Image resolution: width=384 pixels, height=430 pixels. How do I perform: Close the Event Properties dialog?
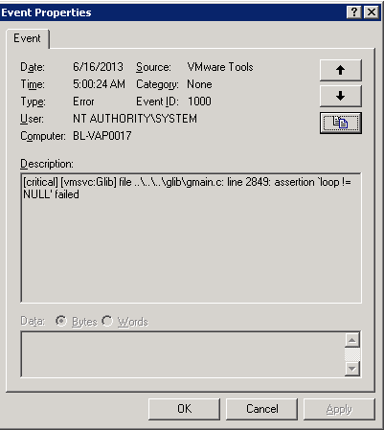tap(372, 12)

...

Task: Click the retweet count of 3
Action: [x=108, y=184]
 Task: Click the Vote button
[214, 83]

---

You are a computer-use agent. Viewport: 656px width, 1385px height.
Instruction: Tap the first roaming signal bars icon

Exercise :: After locating the line holding "You are a computer-use" above, output exactly that line and every line after it through the line holding "Instruction: Tap the". Include nothing else.

Written reply ::
You are a computer-use agent. Viewport: 656px width, 1385px height.
Instruction: Tap the first roaming signal bars icon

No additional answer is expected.